The alcoholic fermentation of wine is the chemical process by which glucose is converted into ethyl alcohol, carbon dioxide and heat. This task is performed by yeasts (unicellular fungi), added to the must in anaerobic conditions, i.e. in the absence of oxygen. One of the most widely used yeasts is Saccaromyces Cerevisiae.
The yeasts can be selected or indigenous, depending on the production style chosen by the oenologist. Furthermore, the oenologist can decide to have total or almost total control over the process and ensuing processes, or prefer a “hands off” approach, minimizing intervention. During fermentation, other substances are also produced, called secondary substances such as glycerin, acetic and succinic acid which contribute to the characterization of the aroma.
At what temperature does fermentation take place?
The fermentation process takes place at temperatures compatible with the life of the yeasts: if it is too cold or the temperature exceeds 35 degrees, fermentation does not start or stops.
Depending on the type of grape, fermentation occurs at different ranges:
- For white grapes, a temperature between 12 and 22°C must be maintained.
- For red grapes, temperatures between 20 and 32°C must be maintained, to facilitate the extraction of the colour and tannin.
During fermentation, sulphur dioxide is also often used because it has an antiseptic, antioxidant and antimicrobial action, to avoid harming the wine’s taste and colour, favouring a selection on the most suitable yeasts for this purpose.
Where does the fermentation take place?
Fermentation can take place in steel, wooden or concrete containers or amphoras, depending on the grape variety used, the wine to be obtained, and the local tradition. Steel tanks are usually more common, at a controlled temperature to stabilize the progress of the process and keep it under control.

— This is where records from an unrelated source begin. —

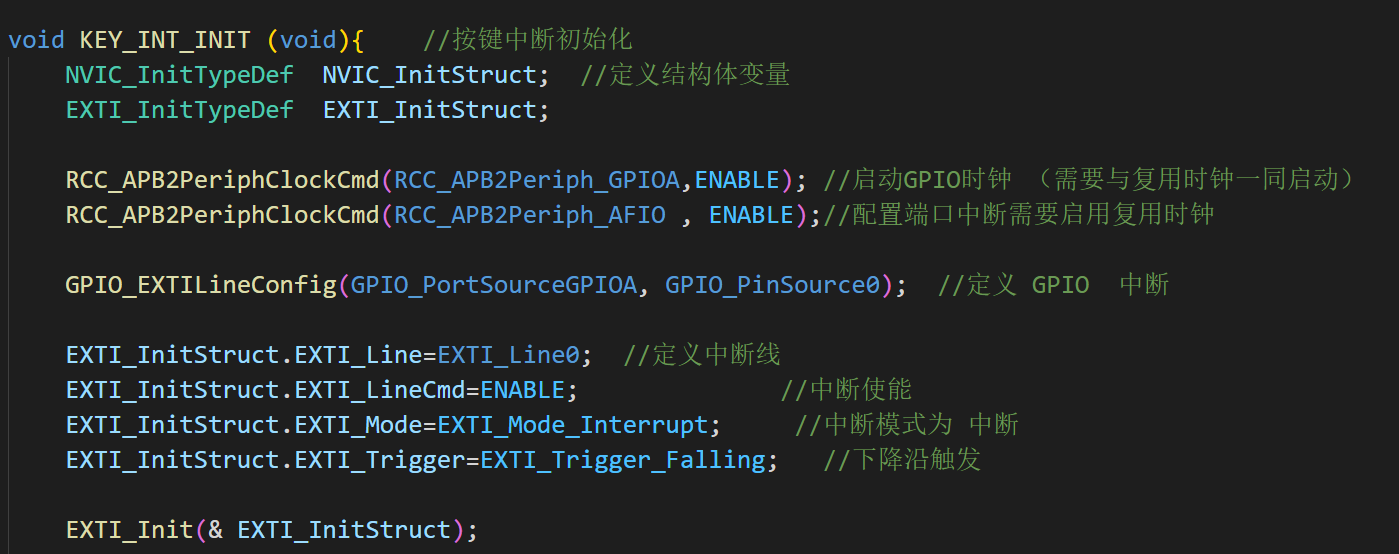Click the EXTI_Init function call
Image resolution: width=1399 pixels, height=554 pixels.
[x=130, y=530]
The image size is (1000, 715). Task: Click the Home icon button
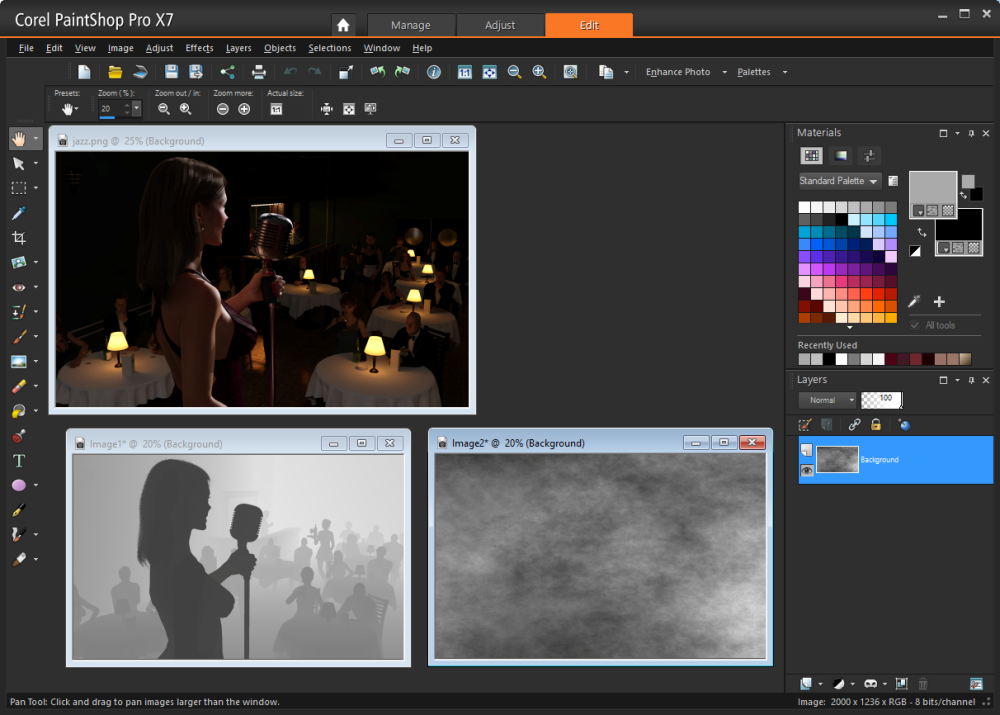click(x=343, y=25)
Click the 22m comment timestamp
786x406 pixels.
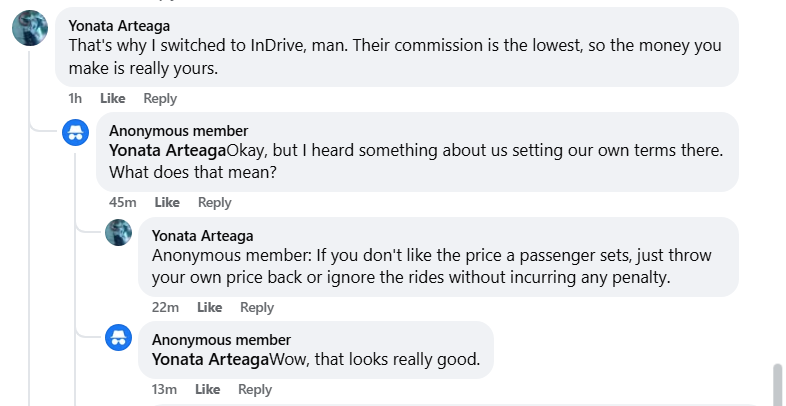pyautogui.click(x=165, y=307)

The basic steps of alcoholic fermentation
Here are the main steps of how wine fermentation takes place based on the type of grape, and therefore on the final product that will be obtained:
- White grape variety: after the grapes arrive at the winery, soft
pressing is carried out
so as not to break the pips and obtain the free-run must. Fermentation begins,
and at the end the wine
is filtered and
clarified, and then refined in a
steel, wood or bottle container.
- Red grape variety: must is used in which the skins are left to macerate, to extract the color. Pumping must is necessary to maintain the top (the solid part brought to the top of the tank): the longer the marc is in contact with the must, the greater the extraction of the pigments and intensity. It is then necessary to decant and rack the wine, after which it can be aged in containers of different materials before being bottled.

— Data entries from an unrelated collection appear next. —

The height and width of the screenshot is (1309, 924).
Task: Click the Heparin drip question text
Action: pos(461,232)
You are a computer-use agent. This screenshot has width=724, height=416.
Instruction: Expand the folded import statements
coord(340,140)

Some interesting facts about novello wine and its fermentation
Novello wine is a type of wine that can usually be put on sale between the end of October and mid-November in the year of harvest and is sold by December 31 of the same year.
Tradition links novello wine to the feast of San Martino on November 11, a time to take stock, after a year’s work for winemakers. Novello wine is very famous in France, where it is produced from Gamay grapes in the Beaujolais area, from which it bears the name (Beajuolais Nouvea).
This wine is obtained from carbonic maceration, i.e. by placing whole bunches in a container saturated with CO2, in order to trigger intracellular fermentation in the grapes, thanks to the yeasts present.
This technique can also be used only partially (semi-carbonic maceration) when you want to obtain a wine with pronounced and juicy fruity aromas. Many Burgundy Pinot Noirs, even of excellent quality, are produced using this method in part during fermentation.